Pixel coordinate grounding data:

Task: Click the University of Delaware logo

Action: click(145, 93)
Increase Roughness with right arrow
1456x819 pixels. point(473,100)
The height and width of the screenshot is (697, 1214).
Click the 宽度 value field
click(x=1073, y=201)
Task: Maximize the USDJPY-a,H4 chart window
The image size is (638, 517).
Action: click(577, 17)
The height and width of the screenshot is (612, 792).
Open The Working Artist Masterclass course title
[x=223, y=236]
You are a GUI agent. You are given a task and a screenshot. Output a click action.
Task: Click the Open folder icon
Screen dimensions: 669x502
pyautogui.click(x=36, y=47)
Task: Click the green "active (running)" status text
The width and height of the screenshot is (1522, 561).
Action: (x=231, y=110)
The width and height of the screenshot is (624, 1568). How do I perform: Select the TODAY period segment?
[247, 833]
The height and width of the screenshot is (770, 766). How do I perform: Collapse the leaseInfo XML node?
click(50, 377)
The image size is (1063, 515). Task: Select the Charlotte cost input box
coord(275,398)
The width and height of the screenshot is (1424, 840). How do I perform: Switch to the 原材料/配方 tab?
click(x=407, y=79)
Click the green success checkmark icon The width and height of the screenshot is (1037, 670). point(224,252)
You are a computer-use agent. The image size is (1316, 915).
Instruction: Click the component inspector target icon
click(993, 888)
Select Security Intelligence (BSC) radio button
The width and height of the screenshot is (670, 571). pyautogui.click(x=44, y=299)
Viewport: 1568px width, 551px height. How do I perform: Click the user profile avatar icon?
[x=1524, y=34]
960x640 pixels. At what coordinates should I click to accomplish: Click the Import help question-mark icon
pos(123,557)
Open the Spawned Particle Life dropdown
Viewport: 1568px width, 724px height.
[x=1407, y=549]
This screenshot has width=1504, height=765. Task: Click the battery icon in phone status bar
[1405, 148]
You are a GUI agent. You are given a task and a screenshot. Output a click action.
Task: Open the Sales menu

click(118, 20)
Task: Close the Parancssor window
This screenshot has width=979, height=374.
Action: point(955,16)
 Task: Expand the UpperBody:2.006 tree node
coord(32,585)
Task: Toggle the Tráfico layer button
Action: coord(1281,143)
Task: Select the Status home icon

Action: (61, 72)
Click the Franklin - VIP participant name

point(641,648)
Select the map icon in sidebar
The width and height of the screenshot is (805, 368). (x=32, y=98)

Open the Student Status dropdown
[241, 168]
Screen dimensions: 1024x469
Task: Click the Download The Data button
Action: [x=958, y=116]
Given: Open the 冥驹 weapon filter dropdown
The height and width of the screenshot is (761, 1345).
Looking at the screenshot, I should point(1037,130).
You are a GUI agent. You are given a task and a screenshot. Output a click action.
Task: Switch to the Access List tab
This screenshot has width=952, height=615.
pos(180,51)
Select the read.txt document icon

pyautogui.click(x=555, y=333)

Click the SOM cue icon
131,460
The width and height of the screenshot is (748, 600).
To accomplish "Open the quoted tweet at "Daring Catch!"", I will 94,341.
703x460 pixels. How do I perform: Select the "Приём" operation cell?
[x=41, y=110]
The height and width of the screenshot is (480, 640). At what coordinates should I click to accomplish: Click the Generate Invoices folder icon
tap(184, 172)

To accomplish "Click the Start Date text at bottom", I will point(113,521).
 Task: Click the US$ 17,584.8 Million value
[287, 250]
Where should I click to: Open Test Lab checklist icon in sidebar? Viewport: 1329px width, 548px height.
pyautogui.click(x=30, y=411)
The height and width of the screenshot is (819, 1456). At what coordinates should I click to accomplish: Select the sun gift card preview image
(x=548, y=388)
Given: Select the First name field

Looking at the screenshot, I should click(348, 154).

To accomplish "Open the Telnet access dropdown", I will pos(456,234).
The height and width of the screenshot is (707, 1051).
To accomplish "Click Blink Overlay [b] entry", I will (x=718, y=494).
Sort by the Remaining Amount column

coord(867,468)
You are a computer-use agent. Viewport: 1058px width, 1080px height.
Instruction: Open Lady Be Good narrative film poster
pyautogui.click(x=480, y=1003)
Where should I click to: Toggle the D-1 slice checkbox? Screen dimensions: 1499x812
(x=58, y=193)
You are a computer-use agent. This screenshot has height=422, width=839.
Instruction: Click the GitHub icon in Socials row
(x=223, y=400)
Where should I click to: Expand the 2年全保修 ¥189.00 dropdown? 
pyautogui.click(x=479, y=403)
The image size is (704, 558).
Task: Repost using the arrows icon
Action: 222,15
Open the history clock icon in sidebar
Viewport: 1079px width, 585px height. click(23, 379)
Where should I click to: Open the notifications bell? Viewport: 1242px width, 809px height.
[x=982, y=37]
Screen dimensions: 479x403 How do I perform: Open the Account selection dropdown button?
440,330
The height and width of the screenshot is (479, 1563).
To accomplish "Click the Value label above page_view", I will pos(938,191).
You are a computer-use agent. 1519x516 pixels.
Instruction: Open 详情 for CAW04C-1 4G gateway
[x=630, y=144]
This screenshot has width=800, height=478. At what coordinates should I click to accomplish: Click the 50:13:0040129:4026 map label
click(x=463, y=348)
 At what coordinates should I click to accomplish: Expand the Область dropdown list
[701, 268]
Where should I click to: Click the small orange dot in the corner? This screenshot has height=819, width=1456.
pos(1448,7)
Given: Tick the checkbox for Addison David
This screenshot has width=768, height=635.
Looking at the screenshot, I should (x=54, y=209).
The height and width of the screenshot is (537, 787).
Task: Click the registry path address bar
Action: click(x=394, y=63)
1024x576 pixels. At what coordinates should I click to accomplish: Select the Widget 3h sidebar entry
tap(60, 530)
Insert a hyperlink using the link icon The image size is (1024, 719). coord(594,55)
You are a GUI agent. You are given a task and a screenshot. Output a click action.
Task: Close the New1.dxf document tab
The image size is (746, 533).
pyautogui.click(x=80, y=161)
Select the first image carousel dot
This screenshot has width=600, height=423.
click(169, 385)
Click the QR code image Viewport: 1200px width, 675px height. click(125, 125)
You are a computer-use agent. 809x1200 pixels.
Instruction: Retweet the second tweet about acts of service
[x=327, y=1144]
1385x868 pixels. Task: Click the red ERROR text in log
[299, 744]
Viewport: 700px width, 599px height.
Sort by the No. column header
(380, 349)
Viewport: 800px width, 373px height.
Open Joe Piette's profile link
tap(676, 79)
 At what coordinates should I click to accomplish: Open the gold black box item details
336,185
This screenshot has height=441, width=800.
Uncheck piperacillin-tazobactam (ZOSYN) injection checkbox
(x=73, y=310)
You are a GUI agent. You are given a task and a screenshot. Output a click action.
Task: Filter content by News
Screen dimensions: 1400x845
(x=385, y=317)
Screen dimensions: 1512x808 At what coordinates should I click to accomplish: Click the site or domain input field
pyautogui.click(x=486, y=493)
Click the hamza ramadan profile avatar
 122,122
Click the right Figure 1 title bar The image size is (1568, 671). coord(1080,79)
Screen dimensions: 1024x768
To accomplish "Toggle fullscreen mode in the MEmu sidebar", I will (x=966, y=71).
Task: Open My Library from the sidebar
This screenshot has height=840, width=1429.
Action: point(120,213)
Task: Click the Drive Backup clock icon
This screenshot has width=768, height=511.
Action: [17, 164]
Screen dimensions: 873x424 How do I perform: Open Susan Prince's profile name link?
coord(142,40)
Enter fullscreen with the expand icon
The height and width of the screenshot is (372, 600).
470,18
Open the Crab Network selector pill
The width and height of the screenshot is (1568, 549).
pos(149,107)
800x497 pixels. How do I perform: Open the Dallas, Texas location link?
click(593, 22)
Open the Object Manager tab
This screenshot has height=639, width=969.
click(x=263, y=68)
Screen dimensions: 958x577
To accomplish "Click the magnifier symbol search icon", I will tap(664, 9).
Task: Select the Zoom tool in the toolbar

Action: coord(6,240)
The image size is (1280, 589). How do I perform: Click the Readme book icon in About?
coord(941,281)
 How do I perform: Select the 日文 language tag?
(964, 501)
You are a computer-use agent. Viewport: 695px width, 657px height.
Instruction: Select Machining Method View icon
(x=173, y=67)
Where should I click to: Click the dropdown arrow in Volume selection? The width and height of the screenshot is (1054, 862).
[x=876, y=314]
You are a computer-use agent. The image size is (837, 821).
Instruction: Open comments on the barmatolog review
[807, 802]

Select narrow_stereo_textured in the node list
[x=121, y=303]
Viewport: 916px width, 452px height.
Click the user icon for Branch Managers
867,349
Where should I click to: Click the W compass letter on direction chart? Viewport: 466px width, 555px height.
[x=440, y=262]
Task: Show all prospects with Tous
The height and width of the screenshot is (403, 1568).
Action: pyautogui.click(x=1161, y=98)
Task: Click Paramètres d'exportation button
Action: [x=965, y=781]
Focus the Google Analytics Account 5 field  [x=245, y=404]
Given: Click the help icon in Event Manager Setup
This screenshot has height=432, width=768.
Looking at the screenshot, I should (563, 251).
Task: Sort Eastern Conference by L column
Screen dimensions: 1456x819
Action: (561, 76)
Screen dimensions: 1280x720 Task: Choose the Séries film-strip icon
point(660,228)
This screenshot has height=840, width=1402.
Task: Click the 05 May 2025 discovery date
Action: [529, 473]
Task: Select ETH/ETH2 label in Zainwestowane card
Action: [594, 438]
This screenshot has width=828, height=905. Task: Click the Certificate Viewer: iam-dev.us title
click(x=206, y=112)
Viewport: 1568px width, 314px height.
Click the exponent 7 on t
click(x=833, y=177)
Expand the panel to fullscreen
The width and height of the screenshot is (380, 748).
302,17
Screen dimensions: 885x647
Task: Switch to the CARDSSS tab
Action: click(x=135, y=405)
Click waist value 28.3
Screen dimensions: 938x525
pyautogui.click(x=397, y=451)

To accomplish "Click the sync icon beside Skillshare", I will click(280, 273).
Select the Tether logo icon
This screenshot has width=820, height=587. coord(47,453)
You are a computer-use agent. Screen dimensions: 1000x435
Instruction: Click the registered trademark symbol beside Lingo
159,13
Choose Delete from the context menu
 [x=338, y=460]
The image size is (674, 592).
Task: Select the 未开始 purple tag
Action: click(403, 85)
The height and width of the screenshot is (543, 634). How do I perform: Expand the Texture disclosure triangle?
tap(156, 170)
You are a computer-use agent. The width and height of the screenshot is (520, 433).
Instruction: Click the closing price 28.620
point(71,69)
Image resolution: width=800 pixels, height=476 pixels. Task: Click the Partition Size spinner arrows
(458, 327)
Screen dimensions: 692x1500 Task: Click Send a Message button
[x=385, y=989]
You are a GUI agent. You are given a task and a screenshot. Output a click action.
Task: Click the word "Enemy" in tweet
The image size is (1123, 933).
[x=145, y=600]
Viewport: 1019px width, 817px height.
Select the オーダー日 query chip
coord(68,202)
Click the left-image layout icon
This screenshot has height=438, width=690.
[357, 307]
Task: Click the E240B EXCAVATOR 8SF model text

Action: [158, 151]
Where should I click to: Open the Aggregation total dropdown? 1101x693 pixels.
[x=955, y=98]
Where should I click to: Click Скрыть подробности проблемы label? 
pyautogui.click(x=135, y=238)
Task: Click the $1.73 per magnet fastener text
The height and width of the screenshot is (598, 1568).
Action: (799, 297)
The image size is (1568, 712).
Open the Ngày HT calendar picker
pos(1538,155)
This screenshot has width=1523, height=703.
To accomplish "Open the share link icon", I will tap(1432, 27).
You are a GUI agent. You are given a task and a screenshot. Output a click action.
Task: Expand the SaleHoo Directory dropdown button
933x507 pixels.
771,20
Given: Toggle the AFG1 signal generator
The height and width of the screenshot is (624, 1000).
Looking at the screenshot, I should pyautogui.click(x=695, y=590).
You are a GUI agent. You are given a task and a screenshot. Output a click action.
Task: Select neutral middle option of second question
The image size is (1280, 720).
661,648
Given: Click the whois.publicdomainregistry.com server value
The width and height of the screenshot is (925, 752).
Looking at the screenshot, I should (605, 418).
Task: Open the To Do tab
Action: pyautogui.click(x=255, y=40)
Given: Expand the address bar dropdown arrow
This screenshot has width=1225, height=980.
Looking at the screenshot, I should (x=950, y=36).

What the task asks:
Show all lines in the entries above where the string "green" appears.

Response to the task:
Task: Click the green "active (running)" status text
Click the green success checkmark icon The width and height of the screenshot is (1037, 670). point(224,252)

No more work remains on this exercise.